Baptist polity can be incredibly difficult to wrap your mind around . . . especially for those raised in non-Baptist circles. To think that each church is fully autonomous in its existence and government defies conventional denominational structure. I mean, doesn’t the Southern Baptist Convention tell each church what to think and do? The Louisiana Baptist Convention provides marching orders for Temple, right? At least it makes sense that the local association of churches governs our church’s decisions? The answer to all of these questions is a resounding “No!” Instead, we voluntarily cooperate with other Southern Baptist churches in order to promote ministry and missions. We retain our right to make our own decisions as we submit to the Lordship of Christ, but we know that we can do more together than we can achieve alone.

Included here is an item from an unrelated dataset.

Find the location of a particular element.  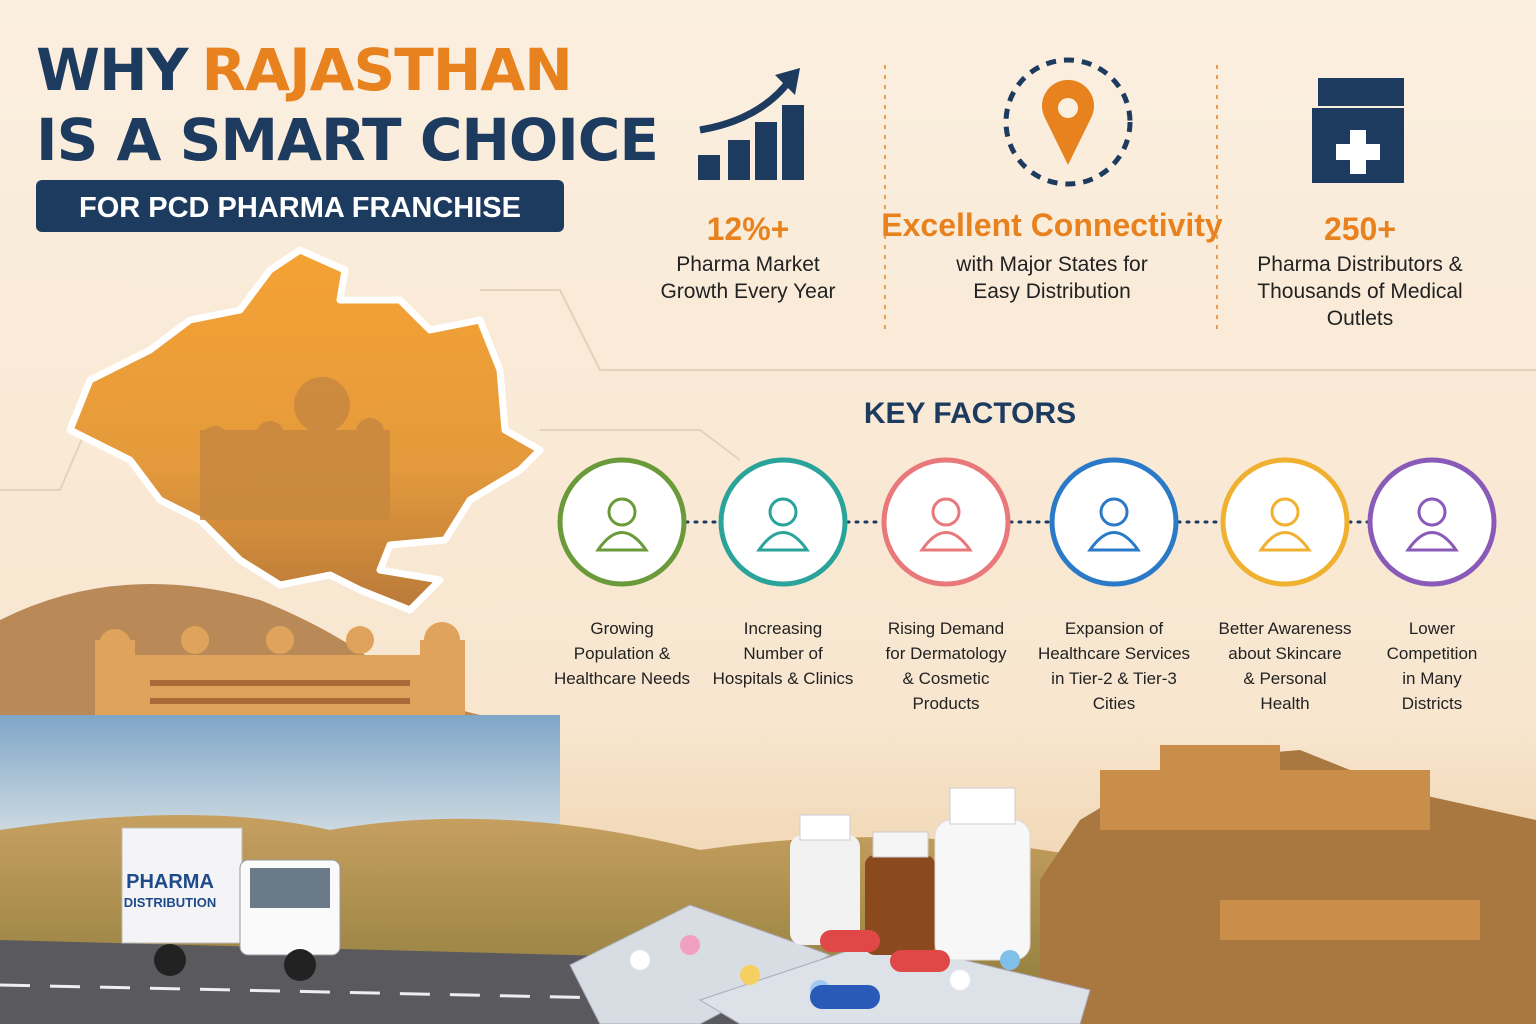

But what happens when a cooperating congregation embraces unbiblical and/or unethical stances/practices? What can we do? First, I want to reassert that we cannot violate another church’s autonomy no matter how vehemently we disagree with its positions. And for that matter, no Baptist entity, such as a board or convention, can step in to overrule the individual church’s decision. However, we can and should withdraw our fellowship from such a group of individuals. They can hold whatever they wish, but we do not have to openly associate with them.
Over the past few years, most Southern Baptist churches have been removed from our fellowship because they have publicly approved of homosexual lifestyles, have ordained practicing gay clergy, or have sanctioned same-sex marriages. Of course, I strongly agree that we cannot maintain a relationship of fellowship with such congregations. We have no choice but to publicly state that we are not in fellowship with such churches. Recently, an African-American pastor and friend vividly framed the picture of such churches for me: “Reggie, those churches who approve of homosexual practices are not liberal. They are wicked!” And as Scripture reminds us, “What fellowship has light with darkness?” (2 Corinthians 6:14c NASB).
Last week, a Georgia Baptist association took the extraordinary step of removing a church from its fellowship for the equally sinful attitude of racism. And although I cannot recount the full story here, the simple truth is that African Americans were turned away from the church service. One visitor told the Christian Index when “she asked to use a restroom in the church, she was told to go down the street and use a convenience store’s restroom.” After associational leaders failed to mediate reconciliation and repentance, the association unanimously voted to withdraw fellowship from the church over “unchristian attitudes.” This, I believe, is the first such action taken against a Southern Baptist church upon those grounds, and I believe it to be necessary to the Kingdom’s priorities. We must unequivocally declare that the Gospel is for all and that the message of Christ actively confronts hate. You and I should be most notably grateful for this good news as we trace our ancestry to those who were outside looking in—the Gentiles!
My prayer is that we, as Temple Baptist Church, will always stand for the truth and work with those who embrace that Word. Moreover, we should pray that God would lead those wayward congregations to repentance and reconciliation!